**TRY IT:**
Collect every line of the records below that contains the word "header".

Recorded data
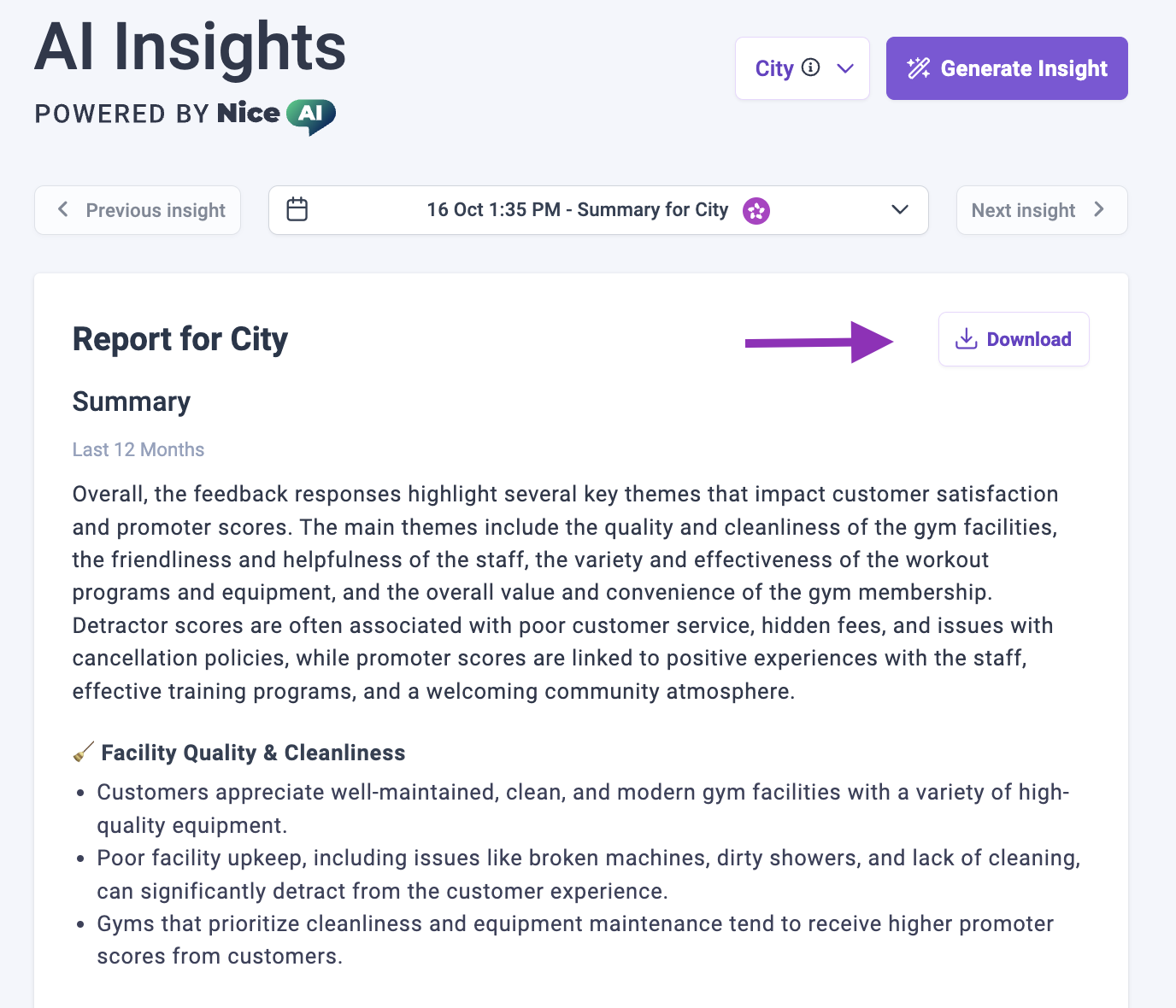Screen dimensions: 1176x1008
Task: Click the Facility Quality & Cleanliness heading
Action: point(253,753)
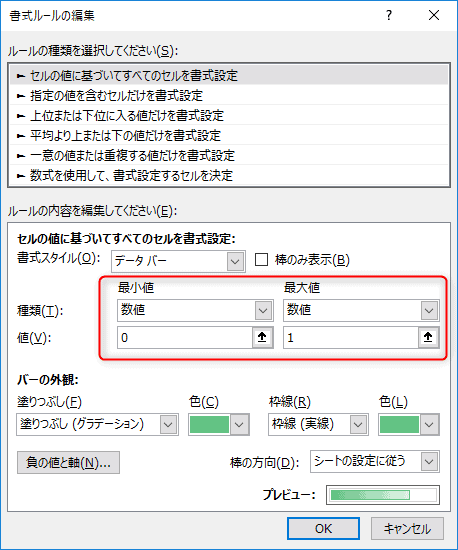
Task: Select rule type 指定の値を含むセルだけを書式設定
Action: (229, 95)
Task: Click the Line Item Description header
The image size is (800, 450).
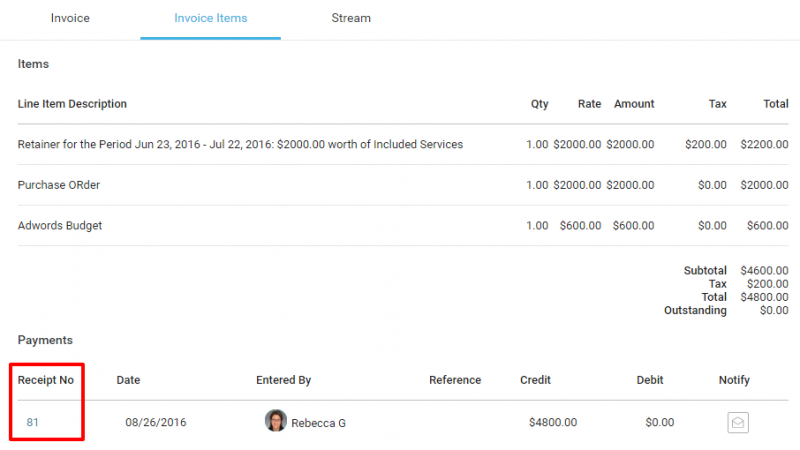Action: pos(72,104)
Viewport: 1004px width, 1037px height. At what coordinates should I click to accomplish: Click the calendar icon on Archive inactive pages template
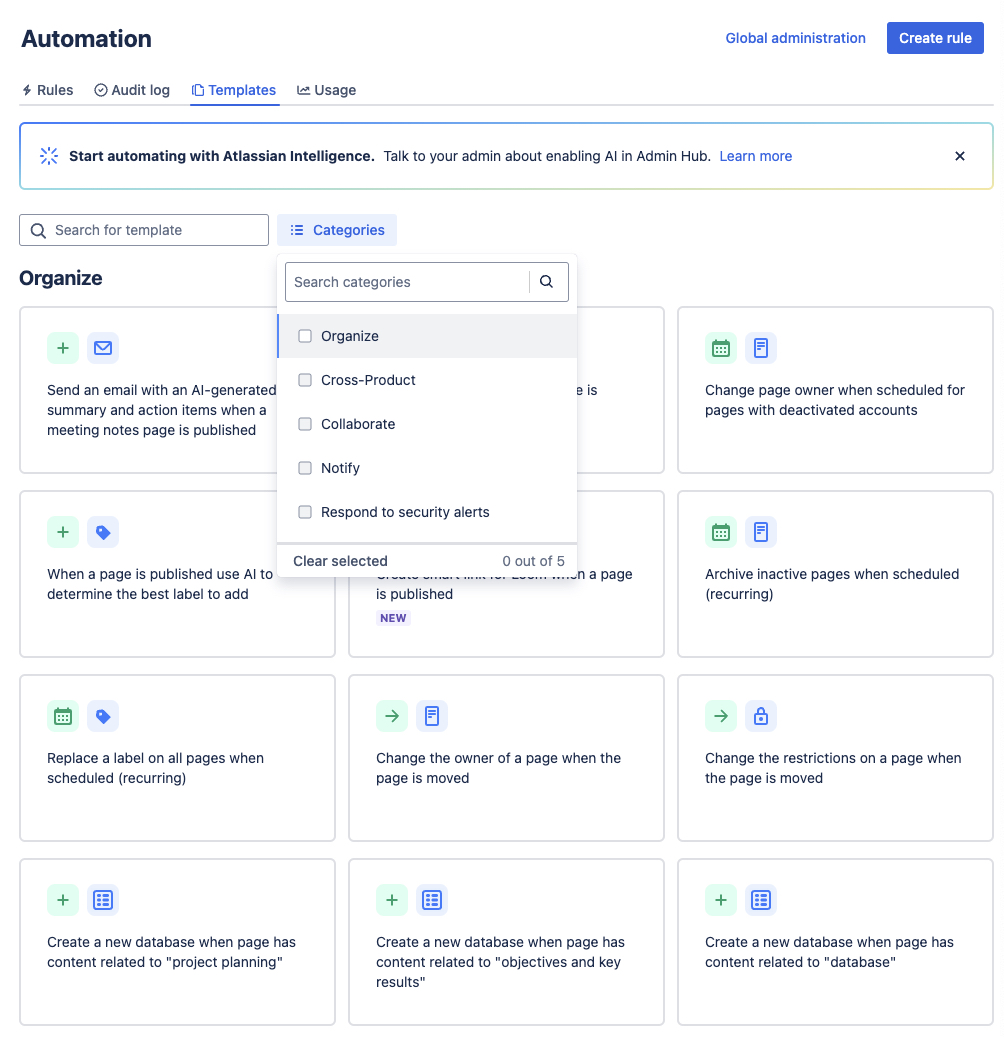tap(721, 531)
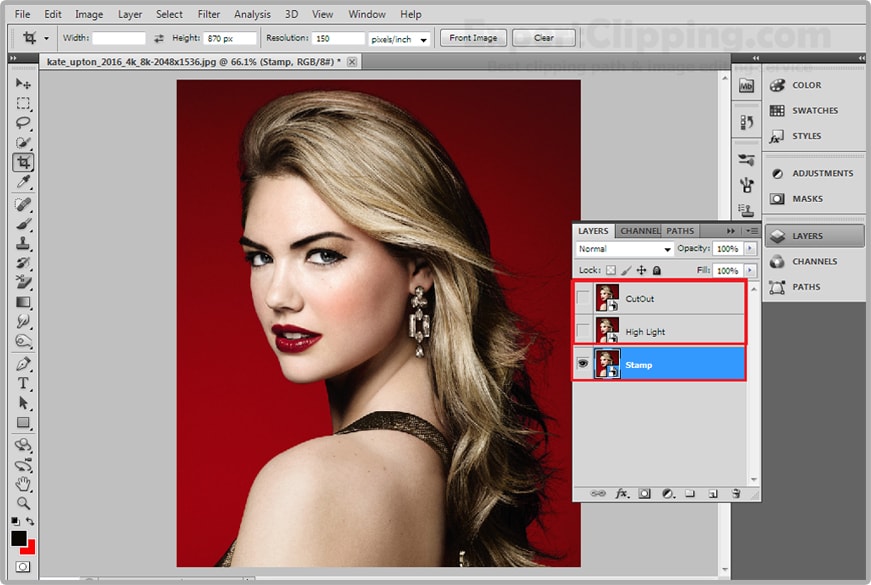Click the delete layer trash icon
Screen dimensions: 871x585
pyautogui.click(x=735, y=493)
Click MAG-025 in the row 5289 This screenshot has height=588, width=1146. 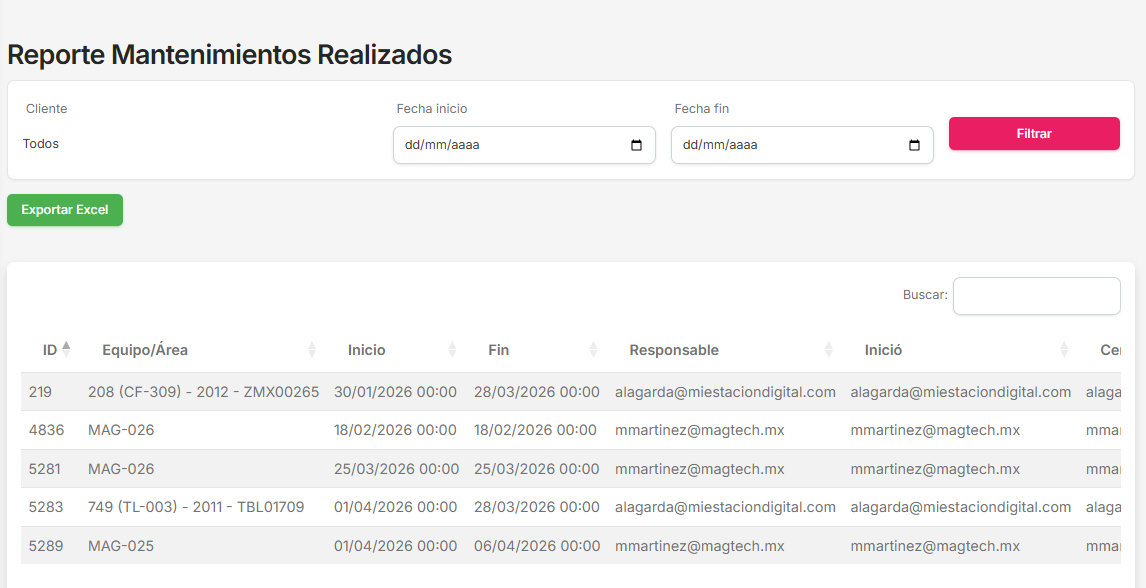(x=121, y=546)
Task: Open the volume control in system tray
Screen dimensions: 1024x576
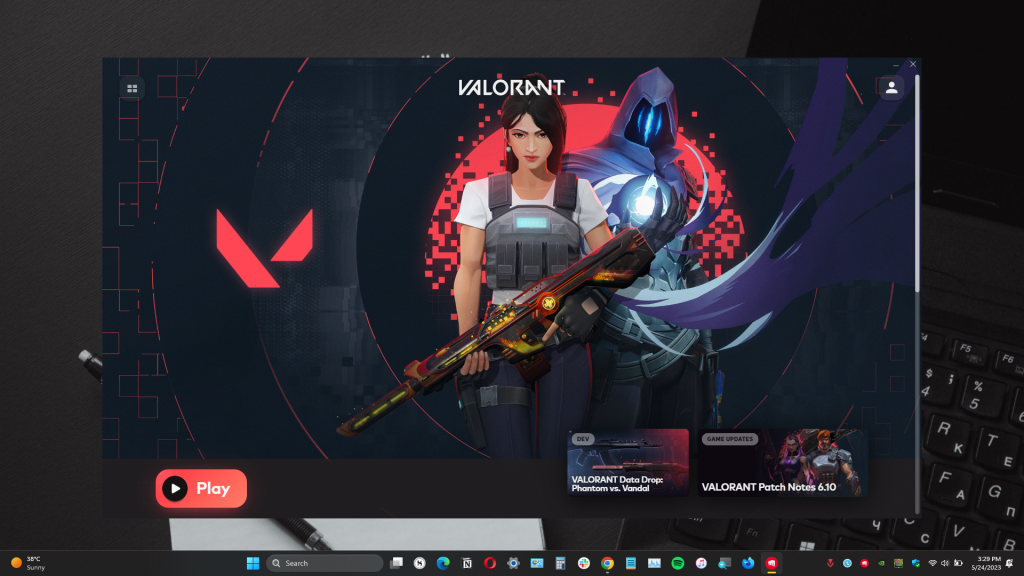Action: click(x=946, y=563)
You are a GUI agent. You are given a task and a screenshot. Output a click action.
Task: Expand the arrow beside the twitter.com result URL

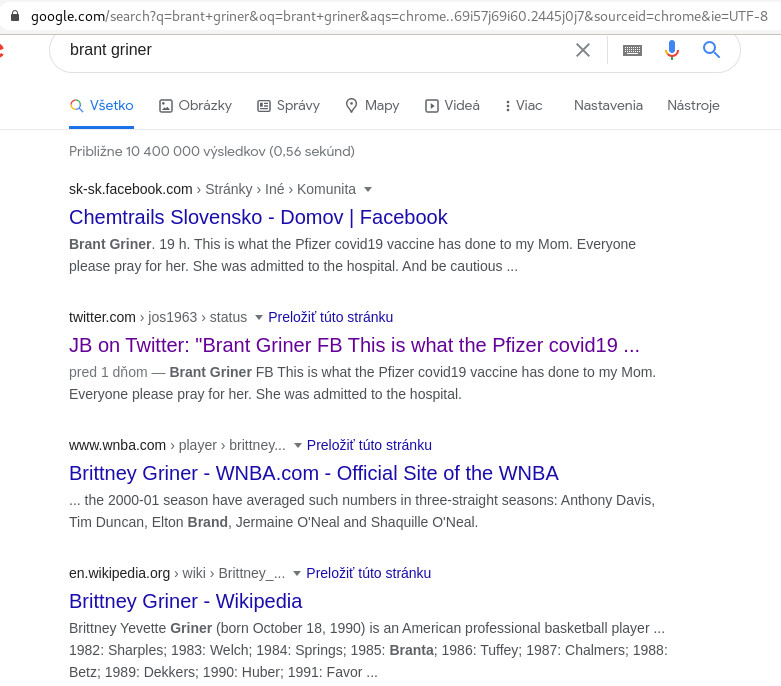coord(259,317)
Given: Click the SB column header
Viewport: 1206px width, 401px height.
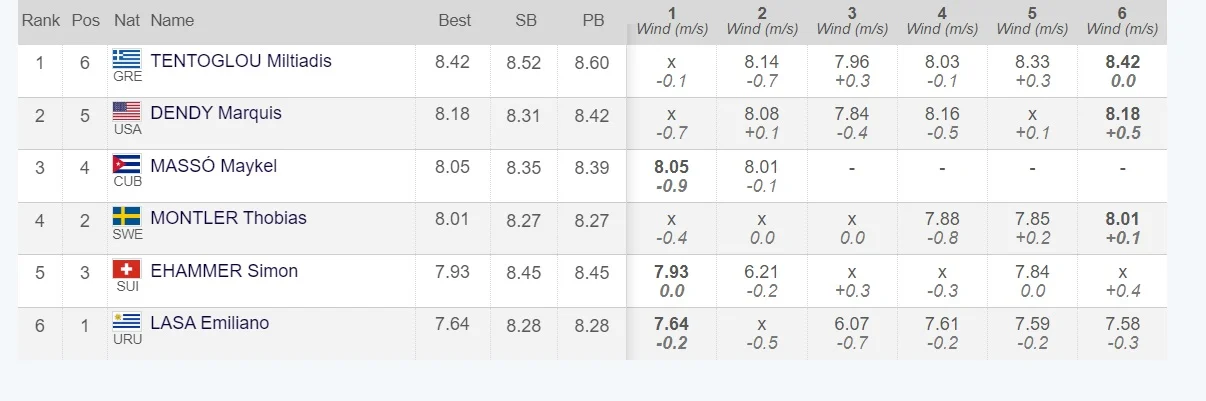Looking at the screenshot, I should (x=525, y=20).
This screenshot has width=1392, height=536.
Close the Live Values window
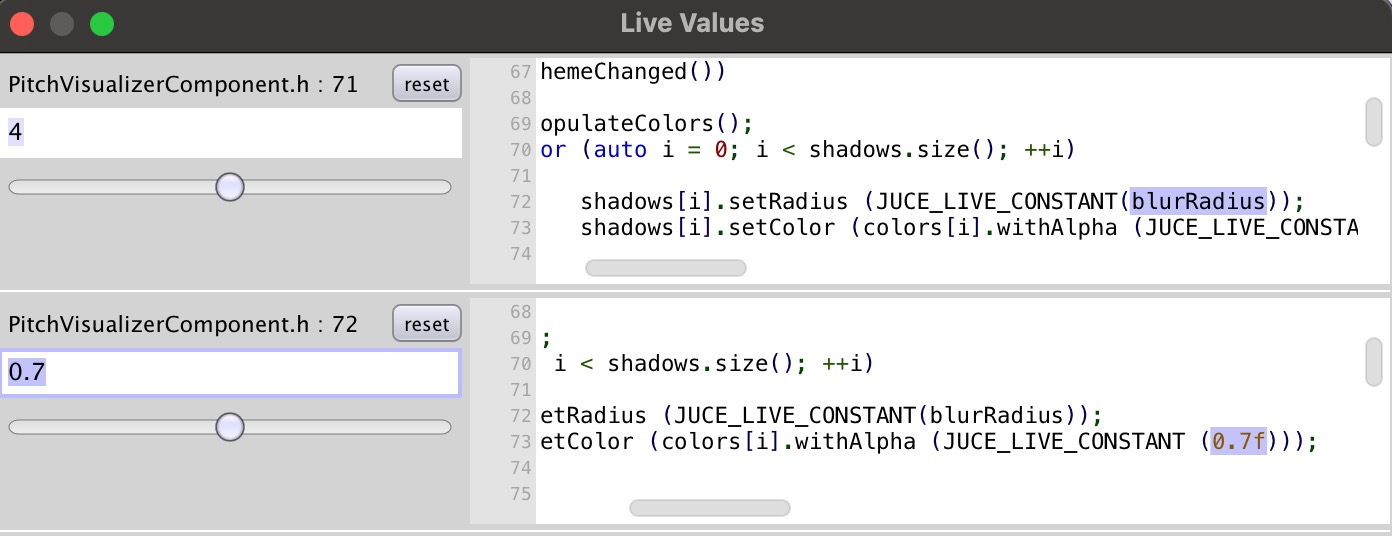click(x=22, y=23)
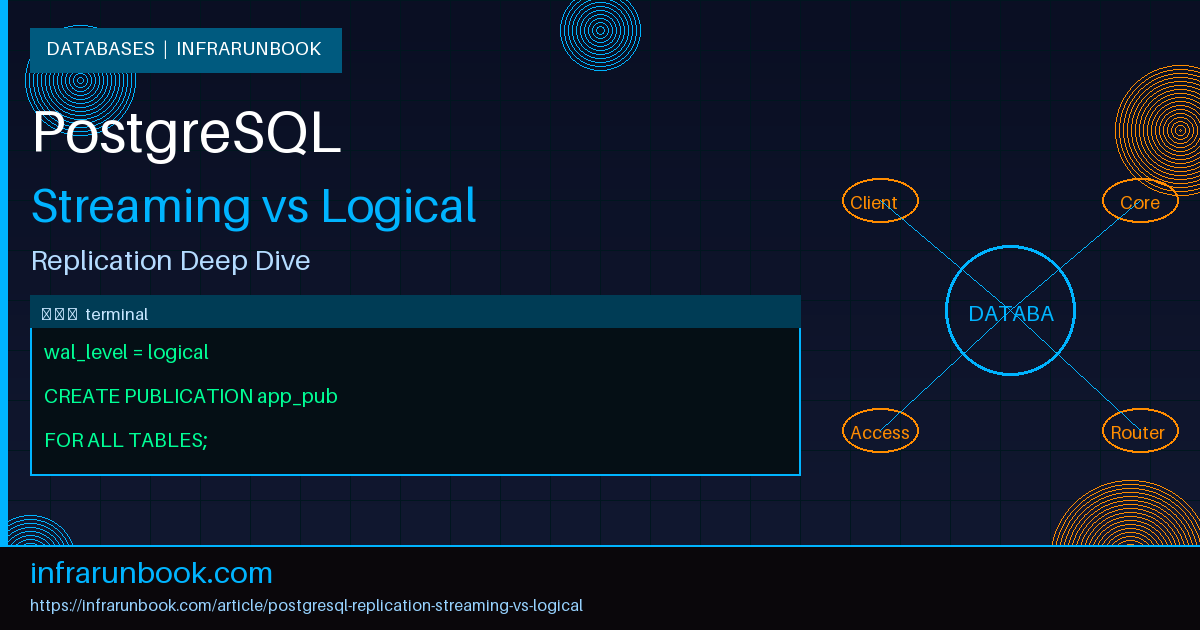The image size is (1200, 630).
Task: Switch to the terminal tab
Action: (x=117, y=313)
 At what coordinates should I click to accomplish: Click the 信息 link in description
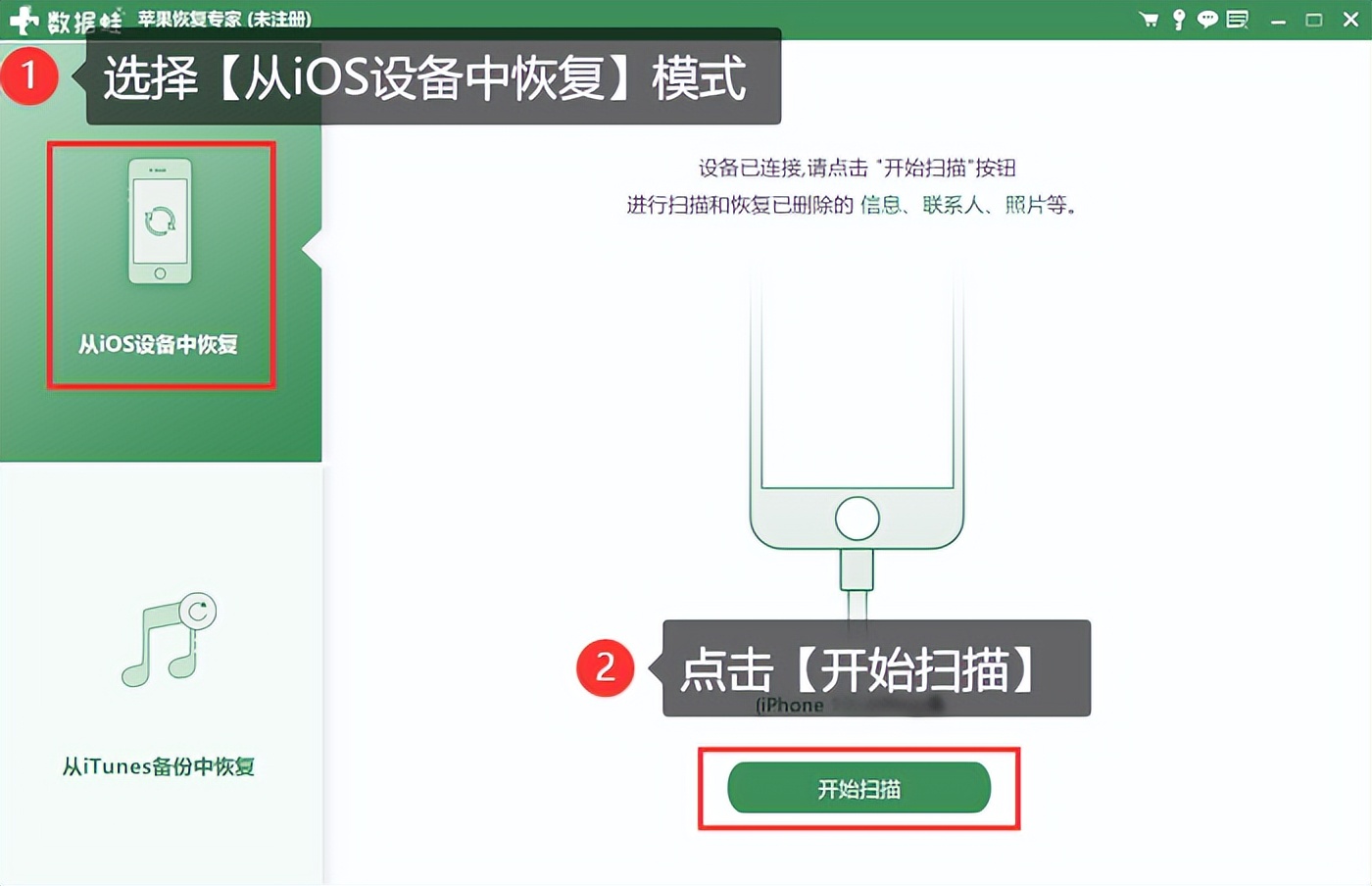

**TASK ANSWER:**
Task: Click the Line Item Description header
Given: Click the SB column header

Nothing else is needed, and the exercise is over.